EXERCISE PASSAGE: Begin

Some other known causes of orthostatic hypotension include:

  • dehydration
  • certain chemotherapy drugs
  • vasodilator drugs (such as those that treat high blood pressure and Parkinson’s disease)
  • some antipsychotic drugs
  • some antidepressants
  • alcohol intake
  • hypovolemia (low blood plasma)
  • cardiac pump failure
  • venous pooling (when gravity causes blood to pool in the stomach and legs)
  • underlying conditions that cause the malfunction of the autonomic nervous system (such as Parkinson’s disease)
  • certain spinal cord problems
  • Guillain-Barré syndrome
  • diabetes

Certain risk factors can increase the possibility that you may experience orthostatic hypotension. Some individuals who are more at risk include:

  • older people (age 65 and older), especially those who spend a lot of time lying down
  • people who have recently given birth
  • individuals who have been on bed rest
  • teenagers (because of how fast they are growing in a shorter period of time)

Orthostatic hypotension occurs more often in the morning and may also occur an hour or two after a large meal, especially one high in carbohydrates.

EXERCISE PASSAGE: End
PROVIDED INFORMATION: Begin

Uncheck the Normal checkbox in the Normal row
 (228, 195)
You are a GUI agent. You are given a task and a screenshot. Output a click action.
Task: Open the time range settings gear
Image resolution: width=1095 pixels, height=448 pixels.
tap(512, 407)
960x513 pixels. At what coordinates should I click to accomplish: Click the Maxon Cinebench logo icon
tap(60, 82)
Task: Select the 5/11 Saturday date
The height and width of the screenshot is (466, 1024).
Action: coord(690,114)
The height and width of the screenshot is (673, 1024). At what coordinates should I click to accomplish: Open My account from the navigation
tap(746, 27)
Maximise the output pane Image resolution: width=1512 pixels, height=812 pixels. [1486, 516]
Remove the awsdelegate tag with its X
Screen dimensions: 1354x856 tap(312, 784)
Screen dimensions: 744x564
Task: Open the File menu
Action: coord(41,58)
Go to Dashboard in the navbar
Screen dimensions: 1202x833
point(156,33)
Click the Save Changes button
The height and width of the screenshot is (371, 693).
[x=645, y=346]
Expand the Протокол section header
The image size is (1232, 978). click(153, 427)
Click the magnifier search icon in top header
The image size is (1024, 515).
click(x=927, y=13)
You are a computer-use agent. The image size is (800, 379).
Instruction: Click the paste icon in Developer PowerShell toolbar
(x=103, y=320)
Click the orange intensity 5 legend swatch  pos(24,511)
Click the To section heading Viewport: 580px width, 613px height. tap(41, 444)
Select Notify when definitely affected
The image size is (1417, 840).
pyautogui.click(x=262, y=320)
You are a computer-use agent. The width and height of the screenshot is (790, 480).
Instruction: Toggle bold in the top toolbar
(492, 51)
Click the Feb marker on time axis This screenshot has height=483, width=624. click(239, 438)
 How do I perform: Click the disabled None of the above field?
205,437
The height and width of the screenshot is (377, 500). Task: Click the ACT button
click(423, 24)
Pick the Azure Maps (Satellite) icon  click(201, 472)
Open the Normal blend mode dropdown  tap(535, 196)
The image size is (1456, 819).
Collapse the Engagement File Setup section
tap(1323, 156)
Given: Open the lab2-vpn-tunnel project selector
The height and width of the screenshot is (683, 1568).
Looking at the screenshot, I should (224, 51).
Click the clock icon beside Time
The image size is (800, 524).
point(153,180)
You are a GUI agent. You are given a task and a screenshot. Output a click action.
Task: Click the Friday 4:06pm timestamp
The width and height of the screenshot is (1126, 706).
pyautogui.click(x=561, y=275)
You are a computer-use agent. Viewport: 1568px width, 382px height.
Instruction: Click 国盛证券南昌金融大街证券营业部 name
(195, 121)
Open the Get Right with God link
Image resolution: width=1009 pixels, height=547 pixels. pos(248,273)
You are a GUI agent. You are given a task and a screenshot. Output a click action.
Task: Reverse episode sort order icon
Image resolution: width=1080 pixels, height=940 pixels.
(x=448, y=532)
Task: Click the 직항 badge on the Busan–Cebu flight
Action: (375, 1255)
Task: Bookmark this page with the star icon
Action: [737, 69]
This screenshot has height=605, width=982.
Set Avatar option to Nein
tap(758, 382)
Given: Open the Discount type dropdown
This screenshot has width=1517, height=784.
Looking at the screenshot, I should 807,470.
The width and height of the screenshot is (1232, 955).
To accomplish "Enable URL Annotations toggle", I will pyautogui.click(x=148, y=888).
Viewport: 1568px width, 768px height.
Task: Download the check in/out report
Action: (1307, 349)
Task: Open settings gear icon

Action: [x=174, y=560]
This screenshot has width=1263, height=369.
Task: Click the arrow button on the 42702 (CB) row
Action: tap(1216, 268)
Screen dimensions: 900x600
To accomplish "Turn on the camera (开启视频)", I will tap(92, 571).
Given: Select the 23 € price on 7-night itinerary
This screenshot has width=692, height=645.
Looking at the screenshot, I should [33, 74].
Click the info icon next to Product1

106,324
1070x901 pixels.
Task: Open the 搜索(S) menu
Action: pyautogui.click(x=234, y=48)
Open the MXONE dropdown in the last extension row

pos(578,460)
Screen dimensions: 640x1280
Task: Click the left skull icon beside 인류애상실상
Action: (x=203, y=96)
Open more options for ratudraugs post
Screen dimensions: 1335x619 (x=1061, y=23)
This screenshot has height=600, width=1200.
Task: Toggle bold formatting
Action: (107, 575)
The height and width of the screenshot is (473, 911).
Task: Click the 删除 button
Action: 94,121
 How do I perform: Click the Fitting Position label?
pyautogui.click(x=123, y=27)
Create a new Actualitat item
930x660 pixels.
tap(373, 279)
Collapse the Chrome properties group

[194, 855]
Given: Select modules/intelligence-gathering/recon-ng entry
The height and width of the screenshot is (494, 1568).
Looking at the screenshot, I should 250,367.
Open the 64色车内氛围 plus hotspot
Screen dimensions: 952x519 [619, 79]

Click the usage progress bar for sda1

PROVIDED INFORMATION: End

> WHAT TO WORK ON:
[A] List every group of people that the passage on orthostatic hypotension names as being more at risk for the condition.
[B] Extend the passage on orthostatic hypotension, picking up after its final sentence.

> ANSWER SET:
[A]
- Older people (age 65 and older), especially those who spend a lot of time lying down
- People who have recently given birth
- Individuals who have been on bed rest
- Teenagers

[B]
A common complication of orthostatic hypotension is syncope, which is a temporary loss of consciousness (otherwise known as fainting). Injuries related to fainting and falling are another possible complication, especially in older adults.

Additionally, living with blood pressure that frequently drops and rises can increase the risk of stroke and other cardiovascular conditions.

If your doctor suspects that you have orthostatic hypotension, they will check your blood pressure while you’re sitting, lying down, and standing.

Your doctor can diagnose orthostatic hypotension if your systolic blood pressure (the top number) drops by 20 millimeters of mercury (mm Hg) or your diastolic blood pressure (the bottom number) drops by 10 mm Hg within 3 minutes of standing up.

To find the underlying cause, your doctor may also:

  • conduct a physical exam
  • check your heart rate
  • order certain tests

The tests your doctor may order include:

These tests are performed to rule out other conditions such as Parkinson’s disease, diabetes, anemia, and postural tachycardia syndrome.


Treating orthostatic hypotension can be a bit of a challenge at times because there are a variety of causes. The main goal of treatment is to improve blood pressure once you stand up without increasing blood pressure when you’re lying down.

If medication is causing the condition, the first course of action would be to change or discontinue the medication.

If you’re living with Parkinson’s disease, diabetes, or another condition that is causing the orthostatic hypotension, treatment will likely be focused on treating the underlying condition first.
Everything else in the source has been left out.